The difference is that while the Time story was a genuine, fact-based feature that made a thoughtful contribution to the debate about the decline of theism, The Australian’s effort is just overblown wordage — a disjointed, illogical display of melancholia penned by Greg Sheridan. He takes two broadsheet pages to tell us we’re all going to hell in a hand basket because Christianity is in retreat. Take out the odd contemporary reference and it reads much like the long-winded sermon/polemics favoured by The Catholic Weekly in the late 1950s.
Along with his old university buddy, Tony Abbott, Sheridan would have us believe his central thesis that we owe our democracy and all of its assumed moral values to Christianity (he actually means Catholic Christianity, but never has the courage to say it). His problem is that the claims he makes to buttress this argument are either laughably apocalyptic or just plain barmy. Let’s ponder a few:
“The eclipse of Christianity will be like the eclipse of the sun. Darkness will be the result.”
“It is nothing short of the reordering of human nature.”
“A culture without God will create different human beings.”
“When our culture has exiled God, there will be radical change to the human personality and all our social institutions and relations.”
I am not making this up. It isn’t satire. Those are verbatim quotes from “The Gospel According to Sheridan”, as published in the Weekend Oz on Saturday — “For The Informed Australian”. The spooky thing is that it could just as easily be a transcript of David Koresh hectoring his Davidian disciples at Waco in 1993. Come to Jesus, or the world as we know it is chopped liver.
[In defence of Greg Sheridan (really)]
What makes this Christian deity a different, better “god” than the gods of the Hindus, Muslims, Buddhists or any other religion is never explained. This is little more than amateur preaching dressed up as journalism. Parsonical piffle. Sheridan parades his religious prejudices as if they were facts. For example:
“Virtually everything we like in our current society and in our political culture, derives from Christianity.”
And does the News Corp staff Gregorian fear to tread down the difficult philosophical furrows that so troubled Nietzsche, Kierkegaard and Bonhoeffer before him? Not for a moment!
“Without God, humans beings are no longer unique, universal and special in nature — they are just one more chancy outcrop of the planet and its biosphere.
[Greg Sheridan defends Sri Lankan junket — and glowing coverage]
Then there’s this bizarre zinger that would make even the pious William Wilberforce blush:
“Slaves became souls under the influence of Christianity.”
And so it goes, on and on and on.

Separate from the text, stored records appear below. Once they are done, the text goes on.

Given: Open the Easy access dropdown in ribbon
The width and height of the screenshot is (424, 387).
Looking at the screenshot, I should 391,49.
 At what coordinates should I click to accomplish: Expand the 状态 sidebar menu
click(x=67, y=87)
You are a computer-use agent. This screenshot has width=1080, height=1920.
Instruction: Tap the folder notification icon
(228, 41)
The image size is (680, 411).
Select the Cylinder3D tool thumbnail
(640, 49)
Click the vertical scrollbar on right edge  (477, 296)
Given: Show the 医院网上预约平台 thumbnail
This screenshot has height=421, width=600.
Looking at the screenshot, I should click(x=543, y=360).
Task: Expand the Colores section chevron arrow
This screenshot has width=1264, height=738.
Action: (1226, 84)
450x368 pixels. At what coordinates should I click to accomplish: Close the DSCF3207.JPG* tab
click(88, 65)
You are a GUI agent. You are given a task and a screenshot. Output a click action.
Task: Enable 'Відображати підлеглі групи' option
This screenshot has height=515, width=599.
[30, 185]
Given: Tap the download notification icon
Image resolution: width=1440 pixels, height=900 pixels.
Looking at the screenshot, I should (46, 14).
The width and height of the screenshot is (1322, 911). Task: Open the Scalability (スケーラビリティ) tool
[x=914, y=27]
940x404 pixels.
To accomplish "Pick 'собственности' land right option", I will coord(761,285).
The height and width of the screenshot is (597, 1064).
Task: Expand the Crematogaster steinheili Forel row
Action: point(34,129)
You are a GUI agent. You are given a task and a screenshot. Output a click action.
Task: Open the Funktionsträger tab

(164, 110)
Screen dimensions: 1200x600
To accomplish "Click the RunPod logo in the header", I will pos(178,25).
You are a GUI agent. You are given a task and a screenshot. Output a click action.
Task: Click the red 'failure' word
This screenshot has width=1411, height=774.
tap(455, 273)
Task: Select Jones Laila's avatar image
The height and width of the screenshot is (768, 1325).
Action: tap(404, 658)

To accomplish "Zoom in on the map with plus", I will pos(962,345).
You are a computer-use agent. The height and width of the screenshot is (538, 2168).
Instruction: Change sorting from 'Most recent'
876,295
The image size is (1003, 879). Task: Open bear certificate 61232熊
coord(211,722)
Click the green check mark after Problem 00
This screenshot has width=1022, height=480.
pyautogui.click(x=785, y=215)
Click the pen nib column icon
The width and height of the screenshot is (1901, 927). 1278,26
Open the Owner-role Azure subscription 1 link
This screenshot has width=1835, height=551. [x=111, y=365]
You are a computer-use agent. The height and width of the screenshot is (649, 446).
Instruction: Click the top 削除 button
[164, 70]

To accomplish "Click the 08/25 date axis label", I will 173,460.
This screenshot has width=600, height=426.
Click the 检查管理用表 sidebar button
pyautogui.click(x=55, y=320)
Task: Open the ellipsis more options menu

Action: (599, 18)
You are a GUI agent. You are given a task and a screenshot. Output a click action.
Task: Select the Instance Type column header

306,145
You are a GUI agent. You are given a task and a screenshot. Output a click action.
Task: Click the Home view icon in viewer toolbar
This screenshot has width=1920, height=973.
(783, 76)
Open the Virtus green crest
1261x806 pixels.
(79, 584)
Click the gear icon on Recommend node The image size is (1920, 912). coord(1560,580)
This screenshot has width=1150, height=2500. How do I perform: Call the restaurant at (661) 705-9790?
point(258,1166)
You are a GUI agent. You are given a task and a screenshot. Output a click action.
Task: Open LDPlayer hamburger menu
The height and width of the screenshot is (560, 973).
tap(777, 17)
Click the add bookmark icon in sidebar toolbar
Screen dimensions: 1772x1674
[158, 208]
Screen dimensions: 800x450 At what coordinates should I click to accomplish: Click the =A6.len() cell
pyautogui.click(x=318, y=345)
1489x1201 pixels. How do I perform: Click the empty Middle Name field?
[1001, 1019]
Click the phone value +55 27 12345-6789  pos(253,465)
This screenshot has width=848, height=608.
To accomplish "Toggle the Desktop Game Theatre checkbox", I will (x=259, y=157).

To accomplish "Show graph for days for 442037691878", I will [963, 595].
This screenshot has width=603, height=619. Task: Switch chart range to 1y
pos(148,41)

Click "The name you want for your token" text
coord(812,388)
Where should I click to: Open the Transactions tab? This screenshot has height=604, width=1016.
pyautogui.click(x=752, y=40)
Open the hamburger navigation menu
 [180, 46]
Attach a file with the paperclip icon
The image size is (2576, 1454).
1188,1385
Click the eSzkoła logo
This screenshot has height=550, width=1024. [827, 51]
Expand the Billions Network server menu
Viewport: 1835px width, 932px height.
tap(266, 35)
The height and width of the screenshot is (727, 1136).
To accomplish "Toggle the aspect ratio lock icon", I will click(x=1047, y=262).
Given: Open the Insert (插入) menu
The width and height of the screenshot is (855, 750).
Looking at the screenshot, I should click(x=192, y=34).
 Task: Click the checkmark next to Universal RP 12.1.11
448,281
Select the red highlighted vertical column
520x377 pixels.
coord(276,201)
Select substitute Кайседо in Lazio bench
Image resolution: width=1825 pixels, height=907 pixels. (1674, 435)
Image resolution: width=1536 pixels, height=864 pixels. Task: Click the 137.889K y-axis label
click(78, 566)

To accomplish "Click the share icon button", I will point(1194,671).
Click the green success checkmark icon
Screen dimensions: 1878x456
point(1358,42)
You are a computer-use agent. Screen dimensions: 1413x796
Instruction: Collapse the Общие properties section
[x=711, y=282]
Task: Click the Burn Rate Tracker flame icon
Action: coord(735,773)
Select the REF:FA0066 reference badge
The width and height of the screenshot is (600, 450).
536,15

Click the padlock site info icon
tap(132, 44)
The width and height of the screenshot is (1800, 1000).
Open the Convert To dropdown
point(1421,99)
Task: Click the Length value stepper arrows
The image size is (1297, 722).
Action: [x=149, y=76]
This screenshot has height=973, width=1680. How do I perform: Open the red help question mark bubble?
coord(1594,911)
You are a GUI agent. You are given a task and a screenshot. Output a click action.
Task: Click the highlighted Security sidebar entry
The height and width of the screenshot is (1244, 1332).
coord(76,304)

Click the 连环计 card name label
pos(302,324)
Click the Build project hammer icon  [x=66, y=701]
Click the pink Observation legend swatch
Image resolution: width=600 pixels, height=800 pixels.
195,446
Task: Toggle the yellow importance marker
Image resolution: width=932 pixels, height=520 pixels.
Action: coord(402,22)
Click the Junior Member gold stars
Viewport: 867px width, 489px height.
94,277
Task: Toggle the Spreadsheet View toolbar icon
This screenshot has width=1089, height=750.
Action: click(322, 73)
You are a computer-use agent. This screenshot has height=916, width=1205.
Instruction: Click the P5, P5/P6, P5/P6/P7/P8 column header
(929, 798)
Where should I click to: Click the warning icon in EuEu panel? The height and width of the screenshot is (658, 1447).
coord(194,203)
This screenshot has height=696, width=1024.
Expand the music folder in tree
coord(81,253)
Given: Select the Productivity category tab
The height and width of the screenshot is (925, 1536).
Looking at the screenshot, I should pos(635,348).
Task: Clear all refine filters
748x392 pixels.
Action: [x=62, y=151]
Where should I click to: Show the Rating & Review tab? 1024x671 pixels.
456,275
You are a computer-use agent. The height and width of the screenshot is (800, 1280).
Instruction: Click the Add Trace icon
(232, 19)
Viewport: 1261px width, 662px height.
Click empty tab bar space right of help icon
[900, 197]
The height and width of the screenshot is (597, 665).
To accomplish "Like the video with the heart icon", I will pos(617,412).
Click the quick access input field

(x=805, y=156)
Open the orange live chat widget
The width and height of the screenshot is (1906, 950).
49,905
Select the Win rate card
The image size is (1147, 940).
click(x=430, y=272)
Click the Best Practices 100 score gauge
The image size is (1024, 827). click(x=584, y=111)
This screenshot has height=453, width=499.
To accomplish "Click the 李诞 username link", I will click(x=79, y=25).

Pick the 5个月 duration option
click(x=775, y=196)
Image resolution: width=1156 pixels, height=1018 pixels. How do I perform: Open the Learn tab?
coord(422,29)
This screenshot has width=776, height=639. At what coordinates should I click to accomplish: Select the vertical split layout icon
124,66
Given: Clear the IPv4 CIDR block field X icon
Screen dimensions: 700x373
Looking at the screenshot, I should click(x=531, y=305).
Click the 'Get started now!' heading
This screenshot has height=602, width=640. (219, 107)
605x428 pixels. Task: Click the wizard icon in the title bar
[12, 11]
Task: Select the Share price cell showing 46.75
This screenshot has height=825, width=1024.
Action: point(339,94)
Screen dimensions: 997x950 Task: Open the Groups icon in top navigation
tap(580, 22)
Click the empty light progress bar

Opinion with nary a supporting fact in sight. We’ve become accustomed, of late, to Holt Street operating more like an archdiocese than a media hub, but to publish this turgid tripe at such extraordinary length is an offence to the trade.
And of course there is a fundamental, inescapable contradiction that underlies all of this lame theologising.
If, as Cardinal Sheridan believes, it is the all-knowing, all-present and all-powerful Christian god who has given us everything that is good about society, then equally that same god must have also created everything that is bad. Including AIDS, poverty and paedophile priests.
Or maybe those are just “chancy outcrops of the planet and its biosphere”.
Poor Gregorian Chant, life as he and his bestie, Tiny Atrocity know it is ending. Boo hoo!
“Greg Sheridan says God is dead, confusing God with his journalistic integrity”. The big difference, though, is that plenty of people believe in the former.
Actually, I think he’s quite right in some of the quotes extracted here, in particular in the notion that, “[a] culture without God will create different human beings.” That’s a good thing, but.
David thank you for reading it, I zizzed off after one par
Me too. You are a better man than me, Mr Salter.
The Oz is conducting their campaign about “The War On Christianity” so it appears Sheridan has been delegated to produce this screed.
You can say that Christianity has produced many good things in the world, but it has also been used to justify many bad things eg slavery, apartheid, expelling Jews from Spain etc. It is only some comfort to know the Christians opposed to slavery eventually overcame the Christians who supported it.
And what about the way Rupert and his Muppets eclipse the news?
…… Won’t it be funny of St Peter’s wearing a “David Jones” keffiyeh?
One of the greatest benefits of abandoning the Murdoch rags several years ago is that I am spared from the thoughts of one Greg Sheridan. I used to read his purple prose about the then current geopolitical situation and wonder if he was writing as a hostage of Kim Jong-il (yes, I stopped reading the Australian under the father’s rein).
However, every so often I read something about Sheridan’s prose, like this, and I’m reminded of a video footage of a giraffe giving birth. There is something about that final, awkward, messy push at the end that makes me hope that the delivery was a safe one given the tremendous height of the birth canal.